> Collected data
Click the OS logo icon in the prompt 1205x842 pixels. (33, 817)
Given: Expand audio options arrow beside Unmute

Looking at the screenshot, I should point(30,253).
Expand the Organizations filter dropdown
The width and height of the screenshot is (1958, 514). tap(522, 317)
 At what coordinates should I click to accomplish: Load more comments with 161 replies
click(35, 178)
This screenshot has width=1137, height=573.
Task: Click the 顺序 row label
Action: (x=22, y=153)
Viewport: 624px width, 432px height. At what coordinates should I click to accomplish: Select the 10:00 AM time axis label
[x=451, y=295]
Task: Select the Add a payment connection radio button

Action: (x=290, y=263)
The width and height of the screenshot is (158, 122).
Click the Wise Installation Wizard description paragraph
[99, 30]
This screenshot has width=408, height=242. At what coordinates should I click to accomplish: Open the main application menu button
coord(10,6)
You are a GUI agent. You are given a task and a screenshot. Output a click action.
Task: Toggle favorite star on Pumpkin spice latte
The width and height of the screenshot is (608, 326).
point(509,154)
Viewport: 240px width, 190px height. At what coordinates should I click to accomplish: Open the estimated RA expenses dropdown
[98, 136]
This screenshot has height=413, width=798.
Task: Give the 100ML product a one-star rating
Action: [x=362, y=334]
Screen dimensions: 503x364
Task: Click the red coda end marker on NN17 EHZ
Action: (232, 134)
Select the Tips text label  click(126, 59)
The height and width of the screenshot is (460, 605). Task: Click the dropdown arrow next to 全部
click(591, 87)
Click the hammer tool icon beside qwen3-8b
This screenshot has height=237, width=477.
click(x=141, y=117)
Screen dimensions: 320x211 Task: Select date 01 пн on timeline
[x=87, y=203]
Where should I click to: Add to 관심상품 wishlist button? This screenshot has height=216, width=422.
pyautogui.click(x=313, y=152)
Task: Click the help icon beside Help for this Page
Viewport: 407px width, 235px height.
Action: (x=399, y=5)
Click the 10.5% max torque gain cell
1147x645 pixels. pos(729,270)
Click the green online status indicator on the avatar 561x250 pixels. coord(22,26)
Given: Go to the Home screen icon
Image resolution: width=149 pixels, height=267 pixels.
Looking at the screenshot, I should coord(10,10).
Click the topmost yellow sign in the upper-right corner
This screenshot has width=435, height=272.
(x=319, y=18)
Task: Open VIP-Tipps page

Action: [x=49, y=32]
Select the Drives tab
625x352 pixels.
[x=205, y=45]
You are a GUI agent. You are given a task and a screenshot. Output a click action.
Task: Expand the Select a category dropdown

> GOAL OF THE EXERCISE
Give the data again, unchanged in every line.

> SOLVED PROBLEM
Click the OS logo icon in the prompt 1205x842 pixels. (33, 817)
Given: Expand audio options arrow beside Unmute

Looking at the screenshot, I should point(30,253).
Expand the Organizations filter dropdown
The width and height of the screenshot is (1958, 514). tap(522, 317)
 At what coordinates should I click to accomplish: Load more comments with 161 replies
click(35, 178)
This screenshot has width=1137, height=573.
Task: Click the 顺序 row label
Action: (x=22, y=153)
Viewport: 624px width, 432px height. At what coordinates should I click to accomplish: Select the 10:00 AM time axis label
[x=451, y=295]
Task: Select the Add a payment connection radio button

Action: (x=290, y=263)
The width and height of the screenshot is (158, 122).
Click the Wise Installation Wizard description paragraph
[99, 30]
This screenshot has width=408, height=242. At what coordinates should I click to accomplish: Open the main application menu button
coord(10,6)
You are a GUI agent. You are given a task and a screenshot. Output a click action.
Task: Toggle favorite star on Pumpkin spice latte
The width and height of the screenshot is (608, 326).
point(509,154)
Viewport: 240px width, 190px height. At what coordinates should I click to accomplish: Open the estimated RA expenses dropdown
[98, 136]
This screenshot has height=413, width=798.
Task: Give the 100ML product a one-star rating
Action: [x=362, y=334]
Screen dimensions: 503x364
Task: Click the red coda end marker on NN17 EHZ
Action: (232, 134)
Select the Tips text label  click(126, 59)
The height and width of the screenshot is (460, 605). Task: Click the dropdown arrow next to 全部
click(591, 87)
Click the hammer tool icon beside qwen3-8b
This screenshot has height=237, width=477.
click(x=141, y=117)
Screen dimensions: 320x211 Task: Select date 01 пн on timeline
[x=87, y=203]
Where should I click to: Add to 관심상품 wishlist button? This screenshot has height=216, width=422.
pyautogui.click(x=313, y=152)
Task: Click the help icon beside Help for this Page
Viewport: 407px width, 235px height.
Action: (x=399, y=5)
Click the 10.5% max torque gain cell
1147x645 pixels. pos(729,270)
Click the green online status indicator on the avatar 561x250 pixels. coord(22,26)
Given: Go to the Home screen icon
Image resolution: width=149 pixels, height=267 pixels.
Looking at the screenshot, I should coord(10,10).
Click the topmost yellow sign in the upper-right corner
This screenshot has width=435, height=272.
(x=319, y=18)
Task: Open VIP-Tipps page

Action: [x=49, y=32]
Select the Drives tab
625x352 pixels.
[x=205, y=45]
You are a GUI agent. You are given a task and a screenshot. Output a click action.
Task: Expand the Select a category dropdown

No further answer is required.